Ariceta G, Fakhouri F, Sartz L, Miller B, Nikolaou V, Cohen D, et al. Eculizumab discontinuation in atypical haemolytic uraemic syndrome: TMA recurrence risk and renal outcomes. Clin Kidney J. 2021;(January):1–10.

 

  • All CFHR1-CFHR3 mutation in this study were pathogenic,   we did nit includ any heterozygous mutation

 

Line 183 Table 3 depicts results that are not quite relevant for the main objective of this study. It should revised to depict the renal status (serum creatinine, eGFR, proteinuria and hematuria), blood pressure and relevant symptoms at the time of treatment discontinuation and their optima conditions achieved after the relapse is over. Since renal injury and blood pressure elevation may occur sub-clinically and symptoms of mild relapse may be quite mild or non-specific, these parameters should also be depicted and analyzed for the cases without “relapse”,

 

at the time of treatment discontinuation and also at the latest follow-up

We included serum creatinine, eGFR, proteinuria, BP

 

 

Line 194 Figure 2 is irrelevant and should be deleted.

we think that figure 2 better to keep it  includes Duration of Eculizumab (months) before and after relapse according to the type of gene mutation.

Line 200 Table 5 should be deleted. Its relevant data should be incorporated in the recommended Table 3.

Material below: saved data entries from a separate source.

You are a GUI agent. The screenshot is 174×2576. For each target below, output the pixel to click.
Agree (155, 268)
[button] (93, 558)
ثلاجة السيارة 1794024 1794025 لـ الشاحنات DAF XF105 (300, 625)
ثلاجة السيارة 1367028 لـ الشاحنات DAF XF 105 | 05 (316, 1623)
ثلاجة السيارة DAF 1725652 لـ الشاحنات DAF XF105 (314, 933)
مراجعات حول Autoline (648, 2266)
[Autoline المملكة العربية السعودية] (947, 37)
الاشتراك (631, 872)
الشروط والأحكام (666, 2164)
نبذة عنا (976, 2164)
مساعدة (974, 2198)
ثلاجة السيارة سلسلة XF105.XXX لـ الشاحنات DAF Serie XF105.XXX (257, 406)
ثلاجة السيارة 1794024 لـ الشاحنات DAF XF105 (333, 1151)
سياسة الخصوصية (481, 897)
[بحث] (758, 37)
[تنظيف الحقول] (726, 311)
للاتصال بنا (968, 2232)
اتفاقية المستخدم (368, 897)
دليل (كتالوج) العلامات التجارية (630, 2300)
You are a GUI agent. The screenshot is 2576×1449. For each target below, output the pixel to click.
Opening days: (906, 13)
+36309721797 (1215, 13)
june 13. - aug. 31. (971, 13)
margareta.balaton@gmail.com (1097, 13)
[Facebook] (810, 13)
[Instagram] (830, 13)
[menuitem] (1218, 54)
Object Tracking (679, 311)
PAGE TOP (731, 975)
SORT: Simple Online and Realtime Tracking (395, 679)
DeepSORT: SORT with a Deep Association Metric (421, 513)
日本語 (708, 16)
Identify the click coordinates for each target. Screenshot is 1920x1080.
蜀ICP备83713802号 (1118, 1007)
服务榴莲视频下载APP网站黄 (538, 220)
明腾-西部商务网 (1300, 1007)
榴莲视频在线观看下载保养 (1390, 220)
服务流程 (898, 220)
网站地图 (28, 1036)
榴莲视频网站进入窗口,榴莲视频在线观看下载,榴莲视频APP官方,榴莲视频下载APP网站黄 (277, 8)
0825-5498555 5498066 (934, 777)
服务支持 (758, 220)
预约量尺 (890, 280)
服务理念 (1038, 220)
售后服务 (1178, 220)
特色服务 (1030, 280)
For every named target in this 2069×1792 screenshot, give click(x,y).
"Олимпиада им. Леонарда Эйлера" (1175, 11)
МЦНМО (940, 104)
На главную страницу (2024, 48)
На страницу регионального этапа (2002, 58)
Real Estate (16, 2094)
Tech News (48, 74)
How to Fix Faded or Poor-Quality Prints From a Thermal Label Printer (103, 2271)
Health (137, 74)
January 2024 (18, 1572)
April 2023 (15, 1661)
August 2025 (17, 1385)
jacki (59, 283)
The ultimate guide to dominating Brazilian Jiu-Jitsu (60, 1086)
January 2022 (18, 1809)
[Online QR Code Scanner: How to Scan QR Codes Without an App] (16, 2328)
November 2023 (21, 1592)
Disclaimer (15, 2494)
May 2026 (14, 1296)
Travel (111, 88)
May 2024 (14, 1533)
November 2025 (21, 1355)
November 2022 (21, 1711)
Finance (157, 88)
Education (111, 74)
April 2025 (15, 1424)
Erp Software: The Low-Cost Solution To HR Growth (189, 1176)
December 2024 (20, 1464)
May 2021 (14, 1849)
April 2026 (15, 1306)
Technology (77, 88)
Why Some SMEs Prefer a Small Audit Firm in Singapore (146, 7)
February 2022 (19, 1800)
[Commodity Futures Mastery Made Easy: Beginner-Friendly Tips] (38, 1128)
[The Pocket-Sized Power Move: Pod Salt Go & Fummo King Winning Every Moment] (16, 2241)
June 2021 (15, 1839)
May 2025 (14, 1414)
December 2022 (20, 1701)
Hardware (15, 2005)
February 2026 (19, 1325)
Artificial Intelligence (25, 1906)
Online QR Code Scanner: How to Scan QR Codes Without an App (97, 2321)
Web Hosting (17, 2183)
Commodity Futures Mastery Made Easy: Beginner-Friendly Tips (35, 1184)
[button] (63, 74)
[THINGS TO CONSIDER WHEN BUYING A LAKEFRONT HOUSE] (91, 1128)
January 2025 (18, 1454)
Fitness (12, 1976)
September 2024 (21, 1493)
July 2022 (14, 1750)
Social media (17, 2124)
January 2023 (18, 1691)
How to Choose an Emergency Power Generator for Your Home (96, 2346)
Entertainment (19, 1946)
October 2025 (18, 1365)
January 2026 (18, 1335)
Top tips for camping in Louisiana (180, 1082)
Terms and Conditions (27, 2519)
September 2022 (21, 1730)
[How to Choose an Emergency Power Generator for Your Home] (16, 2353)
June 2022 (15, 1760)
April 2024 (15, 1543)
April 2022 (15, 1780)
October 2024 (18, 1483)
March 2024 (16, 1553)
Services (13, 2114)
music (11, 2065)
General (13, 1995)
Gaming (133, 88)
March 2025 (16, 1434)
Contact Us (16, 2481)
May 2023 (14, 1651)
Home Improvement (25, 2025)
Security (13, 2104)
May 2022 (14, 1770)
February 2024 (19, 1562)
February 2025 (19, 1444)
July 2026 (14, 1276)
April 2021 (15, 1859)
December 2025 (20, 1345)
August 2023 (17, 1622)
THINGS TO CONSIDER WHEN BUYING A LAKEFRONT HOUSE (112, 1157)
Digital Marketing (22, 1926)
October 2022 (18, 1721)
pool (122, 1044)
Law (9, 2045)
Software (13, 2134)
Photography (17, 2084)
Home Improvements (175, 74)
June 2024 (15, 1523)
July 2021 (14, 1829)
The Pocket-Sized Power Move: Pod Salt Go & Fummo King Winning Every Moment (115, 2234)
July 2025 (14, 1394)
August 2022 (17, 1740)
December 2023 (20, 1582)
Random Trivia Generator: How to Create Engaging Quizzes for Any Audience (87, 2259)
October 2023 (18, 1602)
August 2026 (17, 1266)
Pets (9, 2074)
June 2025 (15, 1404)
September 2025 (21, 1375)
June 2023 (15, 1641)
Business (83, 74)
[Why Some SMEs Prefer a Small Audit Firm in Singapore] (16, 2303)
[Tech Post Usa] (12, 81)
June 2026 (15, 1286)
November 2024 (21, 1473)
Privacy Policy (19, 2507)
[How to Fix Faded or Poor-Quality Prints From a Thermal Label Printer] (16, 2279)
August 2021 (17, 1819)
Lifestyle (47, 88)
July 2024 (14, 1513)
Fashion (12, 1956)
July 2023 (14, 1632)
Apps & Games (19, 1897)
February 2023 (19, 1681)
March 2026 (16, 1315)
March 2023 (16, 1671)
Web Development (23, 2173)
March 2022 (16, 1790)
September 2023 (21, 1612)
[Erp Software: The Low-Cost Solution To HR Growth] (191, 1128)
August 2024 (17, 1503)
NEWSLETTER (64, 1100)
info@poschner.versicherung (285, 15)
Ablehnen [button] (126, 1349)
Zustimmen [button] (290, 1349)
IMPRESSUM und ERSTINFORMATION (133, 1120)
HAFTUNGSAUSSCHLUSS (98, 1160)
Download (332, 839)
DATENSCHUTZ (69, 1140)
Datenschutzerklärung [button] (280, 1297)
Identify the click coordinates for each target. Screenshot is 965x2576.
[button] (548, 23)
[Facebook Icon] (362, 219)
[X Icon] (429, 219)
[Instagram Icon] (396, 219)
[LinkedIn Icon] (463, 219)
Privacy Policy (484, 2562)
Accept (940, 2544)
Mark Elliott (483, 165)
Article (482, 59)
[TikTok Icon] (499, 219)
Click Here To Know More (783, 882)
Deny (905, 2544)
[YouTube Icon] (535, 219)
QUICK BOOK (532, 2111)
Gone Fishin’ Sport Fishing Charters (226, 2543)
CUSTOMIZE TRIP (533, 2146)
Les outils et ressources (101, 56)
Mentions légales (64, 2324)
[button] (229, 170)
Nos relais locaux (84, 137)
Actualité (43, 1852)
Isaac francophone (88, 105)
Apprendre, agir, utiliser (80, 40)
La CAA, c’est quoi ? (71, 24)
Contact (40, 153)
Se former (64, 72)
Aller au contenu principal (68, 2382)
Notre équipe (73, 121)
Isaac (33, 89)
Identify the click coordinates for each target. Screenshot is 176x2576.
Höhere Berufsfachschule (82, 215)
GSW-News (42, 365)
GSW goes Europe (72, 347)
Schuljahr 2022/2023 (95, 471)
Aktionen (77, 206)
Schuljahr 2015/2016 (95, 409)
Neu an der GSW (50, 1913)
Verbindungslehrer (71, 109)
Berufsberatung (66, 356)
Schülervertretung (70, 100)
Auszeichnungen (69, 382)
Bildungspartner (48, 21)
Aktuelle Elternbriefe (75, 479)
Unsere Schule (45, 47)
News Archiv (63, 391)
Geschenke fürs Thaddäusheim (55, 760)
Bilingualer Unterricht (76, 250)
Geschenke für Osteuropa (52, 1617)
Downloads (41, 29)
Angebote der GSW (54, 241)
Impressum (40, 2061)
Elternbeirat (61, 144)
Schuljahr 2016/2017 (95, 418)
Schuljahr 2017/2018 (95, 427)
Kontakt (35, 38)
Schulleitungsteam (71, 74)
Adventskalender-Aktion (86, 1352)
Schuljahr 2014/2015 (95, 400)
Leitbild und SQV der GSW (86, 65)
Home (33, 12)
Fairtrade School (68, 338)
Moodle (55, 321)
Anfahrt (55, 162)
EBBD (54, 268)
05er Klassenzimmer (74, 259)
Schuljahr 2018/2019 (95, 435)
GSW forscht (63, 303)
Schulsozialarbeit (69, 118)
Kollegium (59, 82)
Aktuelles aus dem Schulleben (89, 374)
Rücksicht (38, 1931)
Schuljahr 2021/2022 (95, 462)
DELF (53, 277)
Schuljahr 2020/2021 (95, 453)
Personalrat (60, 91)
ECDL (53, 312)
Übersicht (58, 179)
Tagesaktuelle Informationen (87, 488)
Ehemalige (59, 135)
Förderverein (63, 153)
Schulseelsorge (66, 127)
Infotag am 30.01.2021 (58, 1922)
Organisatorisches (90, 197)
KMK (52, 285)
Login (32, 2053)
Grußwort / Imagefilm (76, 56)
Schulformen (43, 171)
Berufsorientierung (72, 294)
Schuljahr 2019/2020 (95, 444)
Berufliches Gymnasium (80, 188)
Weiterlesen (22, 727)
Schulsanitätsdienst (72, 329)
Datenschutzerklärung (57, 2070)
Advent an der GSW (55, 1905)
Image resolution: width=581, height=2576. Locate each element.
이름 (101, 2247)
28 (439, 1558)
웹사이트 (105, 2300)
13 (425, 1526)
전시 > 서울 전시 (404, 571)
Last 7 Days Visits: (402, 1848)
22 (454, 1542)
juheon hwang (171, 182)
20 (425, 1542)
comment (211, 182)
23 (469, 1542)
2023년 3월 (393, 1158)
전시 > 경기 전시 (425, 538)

we think that table  5  better to keep it, it included relapsing HUS and their characteristics

 

Line 211  The section of Discussion, comprising a single lengthy paragraph, is difficult to follow. It should be divided into paragraphs, with each focusing on a specific subject of relevance. The discussion should be more focused and based on the results presented. For example, the risk of relapse for those without a detectible variant, 0.091 (1/11), has a very broad 95% confidence interval (0.002-0.41). Therefore, the small numbers of cases preclude an exact assessment of relapse risk.

Done

The concerns of sub-clinical disease activity leading to subtle organ dysfunctions, elevated blood pressures and/or progressive renal failure in those receiving maintenance prophylactic treatment should be addressed.

Done

 

Tables: The type-settings of the tables are quite poor and need improvement.